Psst! What's My Line? You'd Know If You Didn't Deviate From The Script

When you decide to "get serious" and complete some tasks within the game, you'll find that things are set up so that you've got a few mundane missions for each of the game's five days. Firstly, you need to go get your paycheck, cash it, and buy milk. Getting your check requires you to go to the top of the map, a distance of three load zones. Once there, you'll meet professional game designer Vince Desiderio, be fired, and receive your severance pay. Running With Scissors decided to depict themselves within the game, so they had an opportunity to maybe say something about what it's like to work in the game industry. They didn't, however, and the scene is the computer game equivalent of Journey's "Faithfully." Taking the check initiates a cutscene and script: a bunch of protestors throw down their signs and bring out their machine guns. Total chaos breaks out as they enter Vince's office.

And that's more or less the entire game. The pointlessness of your required tasks are prettied up by scripted events, set inside a mediocre first person shooter. Going to the bank? You'll be visited by bank robbers. Going to the church? Say "Hi!" to Mohammed and his M-16 toting brethren. At each and every stage, Postal 2 fails to mine a rich vein of drama and comedy, and instead goes for the sophomoric, sociopathic, obvious "gag." The very thought of the protagonist in a Catholic confessional is ripe for hilarity: can you imagine if the game recounted your in-game deeds as the priest became more and more shocked and frightened? That would have made this game. But instead, the priest simply asks if you've made a donation (I hadn't), accepts your reply in the affirmative (wait, I haven't tithed -- oh, never mind) and then produces the requisite batch of angry towel heads. 

What's the Verdict?

This would be a much cooler scene if she was really split in half rather than being an example of shitty collision detection.
RWS's immaturity and brash laziness are really what's responsible for this game's failure. They had no interest in presenting the perfect "murder simulator" that various politicians, morality watchdogs and garden-variety ignoramuses have been claiming already exists. Fair enough, but they also did nothing to distance themselves from the long-storied shooter field, aside from putting in a token GTA3-style "Choose Your Own Adventure" bit and then rendering it impotent with protracted load times. That, coupled with how terribly unfunny they are, makes it impossible to recommend this game. There are 'jokes' referring to how Arabs smell. Ah. Ha. There are 'jokes' featuring former UGO Edgy Coverboy, Gary Coleman, which crash. Badly. (Coleman's execrable voice acting, at least, solves the apparent mystery of his chronic unemployment.) Furthermore, non-player characters will occasionally shit out a comment like, "Someone go get Lieberman." HURR! Just saying that jackass's name isn't funny: you've got to satirize him or--better yet--insult the fuck out of him. A reference alone doesn't cut it! Do some goddamn work!
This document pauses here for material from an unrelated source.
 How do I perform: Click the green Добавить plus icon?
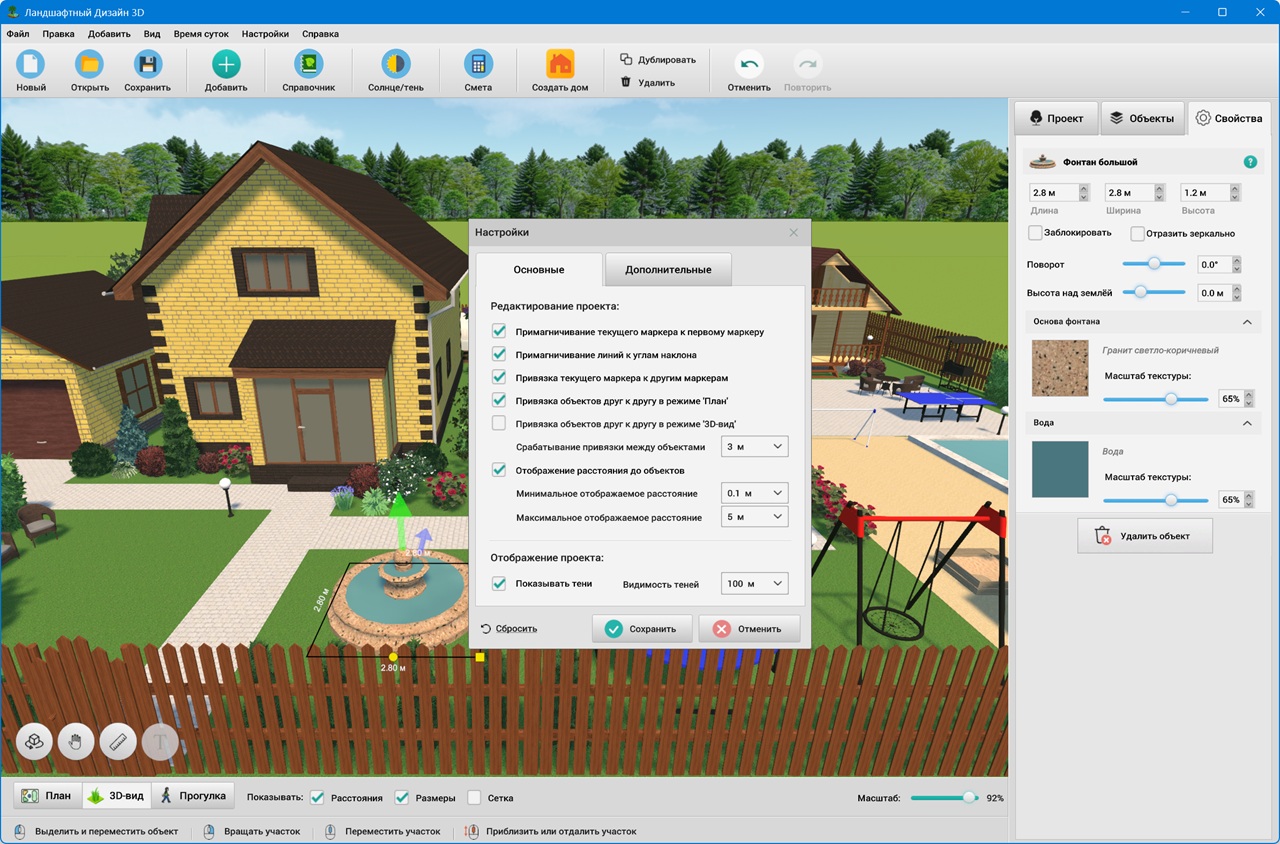click(226, 65)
I went into this game hoping I could recommend it. Then again, I also spoke with my brother before he left for the bars tonight, hoping to recommend that he not wear stripes on stripes outside the house. He simply waved the Postal 2 receipt in my face and I fell silent. The hushed tension in the room was broken only by my computer's speakers as my victims let out a sort of heaving mewling over their third-degree burns and golden showers that was a bit more discomforting than you might otherwise think it would be. As he left, his burglar's sweatshirt and pinstripe trousers was a clashing reminder of my opinions' newfound impotence. If RWS has done one thing right, at least, it's in creating the perfect review-proof game -- at least until it's sitting in a jewel case next to Dominion: Storm Over Gift 3, I guess.